Sócrates died in 2011, aged fifty-seven, after struggling with alcoholism, on the same day Corinthians secured the Brazilian league title. He had continued to advocate radical politics as he grew older, practicing medicine after his retirement from football as well as becoming a pundit, writer, and lecturer. He was a supporter of Luiz Inácio Lula da Silva — also a vital figure in Diretas Já and, coincidentally, a Corinthians fan — during his first spell as Brazil’s president, saying: “His government has been the best in Brazil’s history.” Sócrates was never uncritical, though. Asked to rate Lula’s presidency, he said: “Not 10, you’d have to change everything all at once for that. I’d say a seven or an eight. That’s pretty good.”

Today, as they compete at a tainted World Cup that they are expected to win, the Brazil national team has become a symbol of political division, riven by ideological fractures and fault lines. Ahead of October’s general election, won by a resurgent Lula, far-right incumbent Jair Bolsonaro encouraged his voters to wear the national team’s famous canary yellow shirt, with his supporters long having co-opted it for rallies and Bolsonaro-aligned protests. Consequently, many Brazilians who oppose Bolsonaro — whose diehards have advocated for a repeat of the 1964 military coup after Lula’s victory — have stopped wearing the shirt altogether.

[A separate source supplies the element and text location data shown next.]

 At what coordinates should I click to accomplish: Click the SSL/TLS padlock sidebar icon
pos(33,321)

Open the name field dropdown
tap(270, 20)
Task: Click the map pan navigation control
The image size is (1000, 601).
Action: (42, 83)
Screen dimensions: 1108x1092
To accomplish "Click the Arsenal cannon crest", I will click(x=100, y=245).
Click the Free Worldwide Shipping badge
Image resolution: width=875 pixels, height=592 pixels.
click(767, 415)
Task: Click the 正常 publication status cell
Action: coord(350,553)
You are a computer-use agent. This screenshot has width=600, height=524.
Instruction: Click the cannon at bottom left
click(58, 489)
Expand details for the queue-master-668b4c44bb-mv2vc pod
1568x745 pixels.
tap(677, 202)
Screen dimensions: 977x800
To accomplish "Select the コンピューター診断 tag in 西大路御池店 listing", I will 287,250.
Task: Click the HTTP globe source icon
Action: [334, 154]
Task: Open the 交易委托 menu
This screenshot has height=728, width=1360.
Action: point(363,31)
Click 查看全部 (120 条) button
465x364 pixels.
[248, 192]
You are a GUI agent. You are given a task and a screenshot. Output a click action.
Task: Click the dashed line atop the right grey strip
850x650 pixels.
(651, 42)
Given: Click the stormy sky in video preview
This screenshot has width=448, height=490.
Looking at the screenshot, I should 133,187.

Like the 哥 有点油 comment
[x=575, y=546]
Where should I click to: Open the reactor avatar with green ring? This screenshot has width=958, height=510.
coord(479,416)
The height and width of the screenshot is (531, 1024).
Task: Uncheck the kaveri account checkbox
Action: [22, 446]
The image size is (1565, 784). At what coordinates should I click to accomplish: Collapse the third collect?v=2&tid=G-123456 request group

It hasn’t helped that several prominent Brazil internationals, most notably Neymar, openly endorsed Bolsonaro, with Lula alleging that the Paris Saint-Germain forward backed his rival for tax reasons.

“With what’s going on at the moment, Sócrates is still a hugely important figure,” says Andrew Downie, journalist and author of the book Doctor Sócrates. “You hear a lot of people in Brazil — especially during the election campaign when you had guys like Neymar saying they supported Bolsonaro — say things like: ‘How we miss a guy like Sócrates, who stood up for social causes, who stood up for human rights, who stood up for democracy and progressive positions’ . . . he was a guy who stood up for what he thought was right.”

Several former footballers gave their endorsement to Lula, however, most notably Sócrates’s old friend Casagrande and his younger brother Raí. A fantastic player in his own right — and, unlike his brother, a World Cup winner — Raí raised his right hand to make an “L” shape while presenting the inaugural Sócrates Award at the Ballon d’Or ceremony before the presidential runoff. “We all know which side Sócrates would be on,” he said with a smile.

Given FIFA’s aggressive intervention against even the most inoffensive pro-equality gestures in Qatar, this World Cup is crying out for a player to evoke the spirit of Mexico ’86. For Brazilians looking to wrest back the national team’s shirt — and their national emblems more broadly — from Bolsonaro supporters, the towering figure of Sócrates is a reminder that the far right will never have a monopoly on the heritage of the national team. “We’ve beaten Bolsonaro in this election, but that doesn’t mean Bolsonarismo is done, and ideas around prejudice, sexism, and totalitarianism are still around in the country,” says Siqueira. “In my opinion, football, as usual, plays an important role in society and we will need Sócrates’s spirit alive with us.”